A correlational analysis revealed that the higher the level of mindfulness the higher the level of work engagement including vitality, dedication and absorption and cognitive empathy, and the lower the level of affective empathy. A mediation analysis of these data revealed that mindfulness had direct associations and also indirect associations via cognitive empathy with higher work engagement including vitality, dedication and absorption. That is that mindfulness was directly associated with work engagement and also indirectly associated as a result of mindfulness being associated with higher cognitive empathy that was, in turn, associated with higher work engagement.

 

These findings are correlational and as such causation cannot be established. Nevertheless, the findings suggest that mindful nurses have greater levels of energy (vigor), feel greater challenge and enthusiasm for their work (dedication), have greater attention to and concentration on their work (absorption), and have a better intellectual understanding of the feelings of others (cognitive empathy). In addition, mindful nurses, because they have higher levels of cognitive empathy, have additionally higher levels of work engagement.

 

These findings suggest that mindfulness is an important contributor to the work engagement, vigor, and absorption of nurses. This suggests that mindful nurses are better nurses. Future research should attempt to determine causation by training the nurses in mindfulness and observing whether work engagement increases and burnout decreases as a result of the training.

 

So, mindful nurses are better nurses.

 

Nursing is a high-stress profession that may be taking a toll on our nurses. Mindfulness-based programs can help nurses develop skills to manage clinical stress and improve their health; increase overall attention, empathy, and presence with patients and families; and experience work satisfaction, serenity, decreased incidental overtime, and reduced job burnout.” – Sue Penque

 

CMCS – Center for Mindfulness and Contemplative Studies

 

This and other Contemplative Studies posts are also available on Google+ https://plus.google.com/106784388191201299496/posts and on Twitter @MindfulResearch

 

Study Summary

 

Pérez-Fuentes, M., Gázquez Linares, J. J., Molero Jurado, M., Simón Márquez, M., & Martos Martínez, Á. (2020).
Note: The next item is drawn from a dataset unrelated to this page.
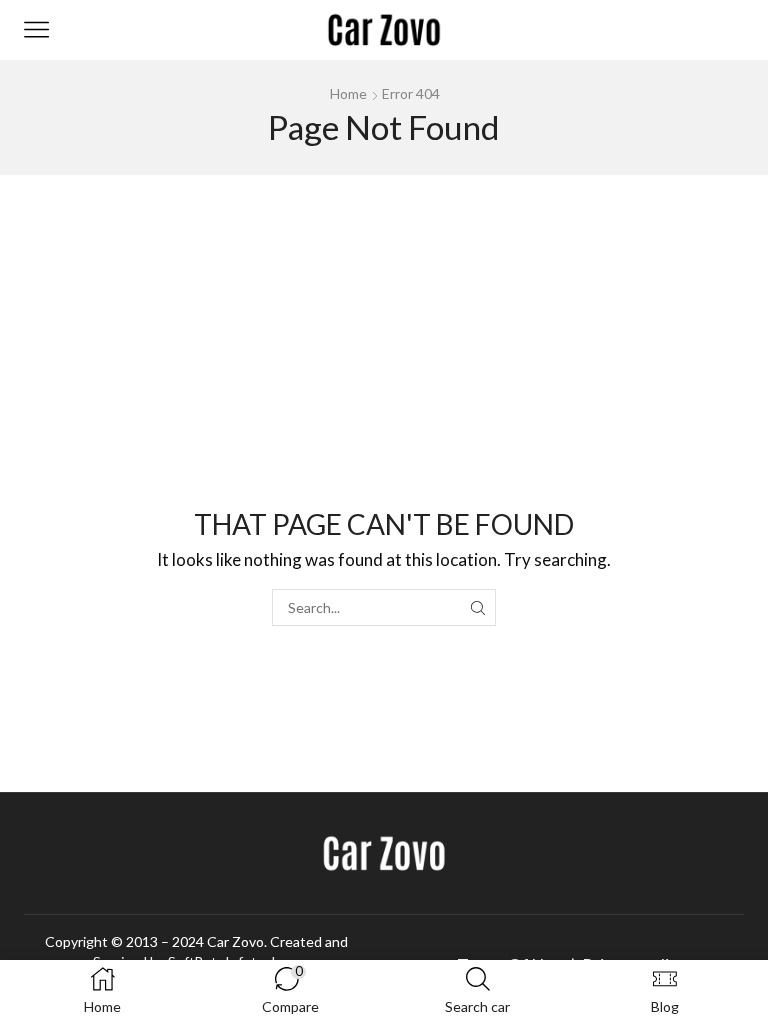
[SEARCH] (477, 607)
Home (348, 93)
The mediating role of cognitive and affective empathy in the relationship of mindfulness with engagement in nursing. BMC public health, 20(1), 16. https://doi.org/10.1186/s12889-019-8129-7

 

Abstract

Background

The work of health professionals is characterized by a high demand for psychological and emotional resources and high levels of stress. Therefore, the promotion of commitment and job well-being through strategies such as increased mindfulness, is important among nursing workers. Although mindfulness has shown positive effects in the health field, few studies have explored the mechanisms and processes underlying these results. We investigated the mediating role of empathy (cognitive/affective) in the effect of mindfulness on the dimensions of engagement in nursing professionals.

Methods

Sample was comprised of 1268 Spanish nurses between 22 and 62 years old, that completed the Utrecht Labor Engagement Scale and the adapted versions of Mindful Attention Awareness Scale and Basic Empathy Scale. The relationship between variables to be included in the regression analyses, bivariate correlations were carried out, and the descriptive statistics of these variables were also found. To estimate the mediation model was used, in this case for multiple mediation effects.

Results

Mindfulness is found to affect the Vigor and Dedication factors of engagement through cognitive empathy. While for the Absorption factor, the affective component of empathy also exerts a mediating role, although weaker than cognitive empathy. Cognitive empathy, as an individual factor, was shown to have a mediating effect between mindfulness and the factors of engagement in healthcare workers.

Conclusions

The level of mindfulness influences engagement of nursing professionals positively, and this result is mediated mainly by cognitive empathy. Both mindfulness and empathy are modifiable individual factors, so their intervention by designing and implementing specific programs, can increase the commitment and wellbeing of professionals generating benefits to workers and to their patients.